Source passage ->
From: Piet van Oostrum on
>>>>> "Tassilo v. Parseval" <tassilo.von.parseval(a)rwth-aachen.de> (TvP) wrote:

>TvP> Most often, languages with strong typing can be found on the functional
>TvP> front (such as ML and Haskell). These languages have a dynamic typing
>TvP> system.

What do you mean with: 'Haskell has a dynamic typing system'?
--
Piet van Oostrum <piet(a)cs.uu.nl>
URL: http://www.cs.uu.nl/~piet [PGP]
Private email: piet(a)vanoostrum.org
From: Roy Smith on
"Xah Lee" <xah(a)xahlee.org> wrote:
> Joe: lang x is strongly typed
> Dave: you mean statically typed?
> John: no no, that's weakly typed.
> Mike: actually, it is dynamically typed!

I used to have a bunch of comp sci questions I would ask interview victims.
One of them was "what does it mean when a language is strongly typed?" I
once had somebody tell me it meant the language had long variable names,
and thus took a lot of typing.
From: Paul Rubin on
Roy Smith <roy(a)panix.com> writes:
> I used to have a bunch of comp sci questions I would ask interview victims.
> One of them was "what does it mean when a language is strongly typed?" I
> once had somebody tell me it meant the language had long variable names,
> and thus took a lot of typing.

But that's incorrect. Strong typing means there's a lot of variables
whose names are in ALL CAPS.
From: Piet van Oostrum on
>>>>> "Xah Lee" <xah(a)xahlee.org> (XL) wrote:

>XL> Joe: lang x is strongly typed
>XL> Dave: you mean statically typed?
>XL> John: no no, that's weakly typed.

That should have been `weekly typed', according to the link below.
Maybe there is also `daily typed' or `monthly typed'?

>XL> http://xahlee.org/UnixResource_dir/writ/jargons.html

--
Piet van Oostrum <piet(a)cs.uu.nl>
URL: http://www.cs.uu.nl/~piet [PGP]
Private email: piet(a)vanoostrum.org
From: Xah Lee on
The Rise of “Constructors” and “Accessors”

A instantiation, is when a variable is assigned a super-subroutine
(class). A variable assigned such a super-subroutine is now called a
instance of a class or a object.

In OOP practice, certain inner-subroutines (methods) have developed
into specialized purposes. A inner-subroutine that is always called
when the super-subroutine is assigned to a variable (instantiation), is
called a constructor or initializer. These specialized
inner-subroutines are sometimes given a special status in the language.

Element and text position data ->
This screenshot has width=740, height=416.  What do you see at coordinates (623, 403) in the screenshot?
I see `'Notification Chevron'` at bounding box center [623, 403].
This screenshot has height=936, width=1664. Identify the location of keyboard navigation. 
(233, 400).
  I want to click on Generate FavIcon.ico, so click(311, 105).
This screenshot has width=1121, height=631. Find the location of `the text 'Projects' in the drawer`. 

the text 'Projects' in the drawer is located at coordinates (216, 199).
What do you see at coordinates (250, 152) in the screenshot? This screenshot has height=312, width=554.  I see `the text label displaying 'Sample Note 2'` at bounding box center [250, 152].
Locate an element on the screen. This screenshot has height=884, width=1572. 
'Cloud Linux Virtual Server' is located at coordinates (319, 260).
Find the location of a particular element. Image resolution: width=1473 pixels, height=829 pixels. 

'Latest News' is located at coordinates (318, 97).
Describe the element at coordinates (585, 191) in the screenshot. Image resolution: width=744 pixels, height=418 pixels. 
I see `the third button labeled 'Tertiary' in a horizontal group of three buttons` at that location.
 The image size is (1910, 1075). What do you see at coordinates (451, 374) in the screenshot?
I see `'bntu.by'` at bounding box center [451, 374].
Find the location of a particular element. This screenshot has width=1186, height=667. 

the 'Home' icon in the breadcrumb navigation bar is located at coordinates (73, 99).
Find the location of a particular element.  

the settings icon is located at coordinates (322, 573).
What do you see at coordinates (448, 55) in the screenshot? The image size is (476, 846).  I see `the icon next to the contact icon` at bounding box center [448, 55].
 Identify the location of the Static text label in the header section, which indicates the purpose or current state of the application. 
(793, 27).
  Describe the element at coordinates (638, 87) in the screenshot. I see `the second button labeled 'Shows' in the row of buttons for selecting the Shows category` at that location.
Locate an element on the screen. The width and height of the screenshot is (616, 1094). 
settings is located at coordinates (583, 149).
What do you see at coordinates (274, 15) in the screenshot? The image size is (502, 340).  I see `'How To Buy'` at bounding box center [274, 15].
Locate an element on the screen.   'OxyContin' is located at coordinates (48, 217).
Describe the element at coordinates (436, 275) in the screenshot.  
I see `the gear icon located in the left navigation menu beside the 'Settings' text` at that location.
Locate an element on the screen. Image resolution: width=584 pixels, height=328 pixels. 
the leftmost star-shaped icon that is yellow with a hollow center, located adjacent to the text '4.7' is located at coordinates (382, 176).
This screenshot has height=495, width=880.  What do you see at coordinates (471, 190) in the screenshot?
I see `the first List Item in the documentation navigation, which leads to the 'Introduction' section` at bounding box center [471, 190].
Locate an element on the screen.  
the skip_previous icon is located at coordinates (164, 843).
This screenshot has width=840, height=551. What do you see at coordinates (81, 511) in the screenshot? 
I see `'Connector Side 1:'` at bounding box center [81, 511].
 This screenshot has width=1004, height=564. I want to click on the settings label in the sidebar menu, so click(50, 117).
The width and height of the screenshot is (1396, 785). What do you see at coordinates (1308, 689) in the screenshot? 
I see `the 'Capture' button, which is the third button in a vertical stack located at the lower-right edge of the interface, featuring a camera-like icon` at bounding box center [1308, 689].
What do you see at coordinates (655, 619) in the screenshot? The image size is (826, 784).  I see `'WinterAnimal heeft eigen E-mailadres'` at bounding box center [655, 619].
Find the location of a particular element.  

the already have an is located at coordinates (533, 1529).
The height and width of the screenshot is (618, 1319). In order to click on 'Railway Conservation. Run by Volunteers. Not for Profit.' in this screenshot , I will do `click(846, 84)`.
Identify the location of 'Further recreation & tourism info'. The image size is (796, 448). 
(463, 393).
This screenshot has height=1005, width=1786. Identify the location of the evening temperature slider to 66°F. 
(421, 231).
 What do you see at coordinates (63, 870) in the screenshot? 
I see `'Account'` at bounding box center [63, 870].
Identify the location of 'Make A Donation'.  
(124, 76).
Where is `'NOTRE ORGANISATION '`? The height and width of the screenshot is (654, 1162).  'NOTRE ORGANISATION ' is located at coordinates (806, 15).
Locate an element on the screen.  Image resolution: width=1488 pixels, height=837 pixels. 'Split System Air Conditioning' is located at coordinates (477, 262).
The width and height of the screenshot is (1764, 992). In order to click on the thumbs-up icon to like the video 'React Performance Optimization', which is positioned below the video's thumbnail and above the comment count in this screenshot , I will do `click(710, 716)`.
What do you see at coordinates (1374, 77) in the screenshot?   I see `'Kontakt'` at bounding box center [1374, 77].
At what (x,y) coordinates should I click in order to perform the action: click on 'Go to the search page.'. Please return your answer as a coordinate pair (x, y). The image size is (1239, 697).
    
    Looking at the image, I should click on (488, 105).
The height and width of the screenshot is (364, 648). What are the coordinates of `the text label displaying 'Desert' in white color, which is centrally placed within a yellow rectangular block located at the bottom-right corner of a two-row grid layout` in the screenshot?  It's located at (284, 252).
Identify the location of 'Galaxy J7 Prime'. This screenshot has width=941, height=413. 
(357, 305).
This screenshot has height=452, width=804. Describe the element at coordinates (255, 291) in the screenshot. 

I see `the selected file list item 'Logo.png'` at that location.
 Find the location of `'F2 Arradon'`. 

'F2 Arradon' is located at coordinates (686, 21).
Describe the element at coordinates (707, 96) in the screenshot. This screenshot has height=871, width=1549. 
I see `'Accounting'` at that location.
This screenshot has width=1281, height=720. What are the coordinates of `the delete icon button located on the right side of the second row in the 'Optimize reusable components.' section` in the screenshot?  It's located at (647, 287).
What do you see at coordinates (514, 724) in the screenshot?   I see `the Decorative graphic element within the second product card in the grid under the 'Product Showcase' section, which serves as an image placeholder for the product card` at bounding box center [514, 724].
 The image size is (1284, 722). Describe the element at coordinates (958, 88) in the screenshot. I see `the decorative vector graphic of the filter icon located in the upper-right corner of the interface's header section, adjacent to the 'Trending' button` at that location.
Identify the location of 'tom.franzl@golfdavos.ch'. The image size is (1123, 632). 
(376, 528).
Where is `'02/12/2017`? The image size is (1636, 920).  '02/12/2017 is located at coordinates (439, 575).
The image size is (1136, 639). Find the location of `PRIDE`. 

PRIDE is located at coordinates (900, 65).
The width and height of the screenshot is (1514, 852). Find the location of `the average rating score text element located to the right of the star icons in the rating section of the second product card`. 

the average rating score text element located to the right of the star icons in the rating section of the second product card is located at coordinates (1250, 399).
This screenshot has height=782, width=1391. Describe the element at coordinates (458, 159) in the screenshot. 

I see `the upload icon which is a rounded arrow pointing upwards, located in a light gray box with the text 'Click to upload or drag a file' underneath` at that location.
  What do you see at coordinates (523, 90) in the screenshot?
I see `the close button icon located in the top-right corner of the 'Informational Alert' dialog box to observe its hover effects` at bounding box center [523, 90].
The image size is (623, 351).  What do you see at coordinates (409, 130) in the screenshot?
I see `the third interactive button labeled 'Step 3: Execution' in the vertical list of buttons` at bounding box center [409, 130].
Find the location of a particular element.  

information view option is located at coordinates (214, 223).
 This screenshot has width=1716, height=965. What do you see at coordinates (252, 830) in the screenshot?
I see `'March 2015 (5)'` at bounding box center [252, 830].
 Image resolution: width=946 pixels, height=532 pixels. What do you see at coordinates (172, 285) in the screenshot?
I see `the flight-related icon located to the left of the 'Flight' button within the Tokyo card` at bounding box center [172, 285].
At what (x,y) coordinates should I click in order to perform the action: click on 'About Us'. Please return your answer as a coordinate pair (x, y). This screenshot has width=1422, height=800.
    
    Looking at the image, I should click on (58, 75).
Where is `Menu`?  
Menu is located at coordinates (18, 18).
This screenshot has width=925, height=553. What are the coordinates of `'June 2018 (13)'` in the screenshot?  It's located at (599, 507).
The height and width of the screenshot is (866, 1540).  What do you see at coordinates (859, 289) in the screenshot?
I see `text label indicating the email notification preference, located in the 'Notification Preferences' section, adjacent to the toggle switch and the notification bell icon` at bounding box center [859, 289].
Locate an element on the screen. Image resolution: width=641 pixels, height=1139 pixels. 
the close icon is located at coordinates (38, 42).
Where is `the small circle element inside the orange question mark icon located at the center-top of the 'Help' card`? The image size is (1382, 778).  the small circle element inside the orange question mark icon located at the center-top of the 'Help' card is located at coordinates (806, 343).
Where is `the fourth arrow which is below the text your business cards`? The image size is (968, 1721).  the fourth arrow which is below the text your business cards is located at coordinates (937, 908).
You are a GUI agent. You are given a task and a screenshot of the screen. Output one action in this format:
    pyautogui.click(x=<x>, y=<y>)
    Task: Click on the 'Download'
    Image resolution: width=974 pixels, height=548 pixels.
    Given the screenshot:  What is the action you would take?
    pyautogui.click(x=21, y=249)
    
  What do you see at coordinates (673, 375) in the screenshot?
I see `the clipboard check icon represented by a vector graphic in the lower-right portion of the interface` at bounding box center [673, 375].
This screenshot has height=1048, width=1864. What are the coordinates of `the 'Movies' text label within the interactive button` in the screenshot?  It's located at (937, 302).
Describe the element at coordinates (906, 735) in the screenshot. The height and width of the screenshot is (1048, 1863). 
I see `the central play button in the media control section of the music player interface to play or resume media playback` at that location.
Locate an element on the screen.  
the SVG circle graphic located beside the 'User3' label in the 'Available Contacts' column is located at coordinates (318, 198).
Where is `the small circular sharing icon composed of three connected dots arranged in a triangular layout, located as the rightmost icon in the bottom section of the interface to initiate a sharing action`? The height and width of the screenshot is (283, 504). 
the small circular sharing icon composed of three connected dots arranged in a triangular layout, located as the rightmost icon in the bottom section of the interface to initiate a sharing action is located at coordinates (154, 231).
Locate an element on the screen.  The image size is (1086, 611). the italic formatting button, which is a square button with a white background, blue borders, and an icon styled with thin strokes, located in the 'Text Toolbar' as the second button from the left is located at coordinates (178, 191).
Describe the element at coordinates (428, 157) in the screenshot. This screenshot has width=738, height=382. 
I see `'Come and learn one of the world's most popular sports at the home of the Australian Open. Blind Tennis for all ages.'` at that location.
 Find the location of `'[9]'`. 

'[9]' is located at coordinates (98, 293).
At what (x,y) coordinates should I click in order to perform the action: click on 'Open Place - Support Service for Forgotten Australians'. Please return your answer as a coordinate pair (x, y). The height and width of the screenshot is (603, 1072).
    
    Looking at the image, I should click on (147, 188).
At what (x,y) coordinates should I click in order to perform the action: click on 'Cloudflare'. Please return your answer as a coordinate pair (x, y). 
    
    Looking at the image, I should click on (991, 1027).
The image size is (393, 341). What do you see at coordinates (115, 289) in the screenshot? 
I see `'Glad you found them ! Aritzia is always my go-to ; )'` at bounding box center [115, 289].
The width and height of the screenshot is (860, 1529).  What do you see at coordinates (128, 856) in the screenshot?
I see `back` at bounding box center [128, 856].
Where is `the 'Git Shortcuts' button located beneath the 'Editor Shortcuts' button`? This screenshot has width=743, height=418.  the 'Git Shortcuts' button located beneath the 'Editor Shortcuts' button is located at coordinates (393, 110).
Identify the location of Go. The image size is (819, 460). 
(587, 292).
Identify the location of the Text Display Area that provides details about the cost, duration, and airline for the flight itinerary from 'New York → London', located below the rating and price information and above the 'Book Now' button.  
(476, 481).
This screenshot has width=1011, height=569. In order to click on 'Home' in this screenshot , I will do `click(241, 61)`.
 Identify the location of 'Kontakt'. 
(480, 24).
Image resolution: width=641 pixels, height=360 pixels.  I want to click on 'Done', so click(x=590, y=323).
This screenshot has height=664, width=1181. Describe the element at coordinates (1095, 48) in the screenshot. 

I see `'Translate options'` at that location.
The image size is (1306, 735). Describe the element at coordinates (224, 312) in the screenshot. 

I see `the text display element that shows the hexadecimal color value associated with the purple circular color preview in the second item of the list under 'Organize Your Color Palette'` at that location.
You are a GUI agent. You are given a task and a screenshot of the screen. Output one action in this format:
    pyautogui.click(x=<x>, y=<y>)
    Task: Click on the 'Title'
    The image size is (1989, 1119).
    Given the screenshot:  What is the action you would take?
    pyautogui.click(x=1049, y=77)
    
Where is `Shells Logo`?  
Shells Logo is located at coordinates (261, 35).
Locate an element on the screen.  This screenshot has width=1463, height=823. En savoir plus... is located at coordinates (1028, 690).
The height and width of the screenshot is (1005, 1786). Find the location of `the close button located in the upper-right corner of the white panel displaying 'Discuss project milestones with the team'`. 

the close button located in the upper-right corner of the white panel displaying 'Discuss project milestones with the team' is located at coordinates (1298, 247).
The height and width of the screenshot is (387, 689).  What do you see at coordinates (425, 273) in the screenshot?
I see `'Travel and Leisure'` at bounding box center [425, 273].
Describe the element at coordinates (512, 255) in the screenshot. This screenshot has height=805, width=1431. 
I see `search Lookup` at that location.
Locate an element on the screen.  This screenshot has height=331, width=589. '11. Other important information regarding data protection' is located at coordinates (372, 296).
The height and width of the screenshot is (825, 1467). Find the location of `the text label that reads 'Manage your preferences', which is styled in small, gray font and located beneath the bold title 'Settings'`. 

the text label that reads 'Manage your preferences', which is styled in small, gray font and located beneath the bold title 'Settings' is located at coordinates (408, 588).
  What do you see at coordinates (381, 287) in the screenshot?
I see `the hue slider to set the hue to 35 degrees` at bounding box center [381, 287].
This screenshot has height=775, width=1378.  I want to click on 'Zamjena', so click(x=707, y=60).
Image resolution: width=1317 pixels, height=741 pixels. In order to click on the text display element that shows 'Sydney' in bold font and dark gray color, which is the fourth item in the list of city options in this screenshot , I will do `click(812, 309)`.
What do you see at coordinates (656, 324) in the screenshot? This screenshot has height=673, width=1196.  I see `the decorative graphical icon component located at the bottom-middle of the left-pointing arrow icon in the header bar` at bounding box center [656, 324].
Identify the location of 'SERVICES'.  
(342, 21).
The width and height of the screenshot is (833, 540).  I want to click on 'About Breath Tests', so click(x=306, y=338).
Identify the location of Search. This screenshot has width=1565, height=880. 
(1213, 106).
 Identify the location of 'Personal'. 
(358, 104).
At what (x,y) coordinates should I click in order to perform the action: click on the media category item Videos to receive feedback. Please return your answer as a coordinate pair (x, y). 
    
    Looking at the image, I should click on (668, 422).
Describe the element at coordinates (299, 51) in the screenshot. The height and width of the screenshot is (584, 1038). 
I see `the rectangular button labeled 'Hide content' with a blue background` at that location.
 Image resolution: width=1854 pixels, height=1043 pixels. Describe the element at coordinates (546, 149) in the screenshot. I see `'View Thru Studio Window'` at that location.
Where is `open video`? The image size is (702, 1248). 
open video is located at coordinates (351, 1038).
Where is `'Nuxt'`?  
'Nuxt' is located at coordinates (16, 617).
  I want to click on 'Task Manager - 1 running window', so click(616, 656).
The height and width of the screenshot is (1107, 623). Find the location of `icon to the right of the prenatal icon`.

To be done ->
[1] In the typing thread, what did an interview candidate once say it means when a language is strongly typed?
[2] Pick up the typing thread after its final sentence and keep writing in the same manner.

Solved tasks ->
[1] The candidate said it meant the language had long variable names and thus took a lot of typing.

[2]
For example in Java the language, constructors are different from
methods.

In OOP, it has developed into a practice that in general the data
inside super-subroutines are supposed to be changed only by the
super-subroutine's inner-subroutines, as opposed to by reference thru
the super-subroutine. (In OOP parlance: class's variables are supposed
to be accessed/changed only by the class's methods.) Though this
practice is not universal or absolute. Inner-subroutines that change or
return the value of variables are called accessors. For example, in
Java, a string class's method length() is a accessor.

Because constructors are usually treated as a special method at the
language level, its concept and linguistic issues is a OOP machinery
complexity, while the Accessor concept is a OOP engineering complexity.

-----
to be continued tomorrow.

This is part of an installment of the article
“What are OOP's Jargons and Complexities”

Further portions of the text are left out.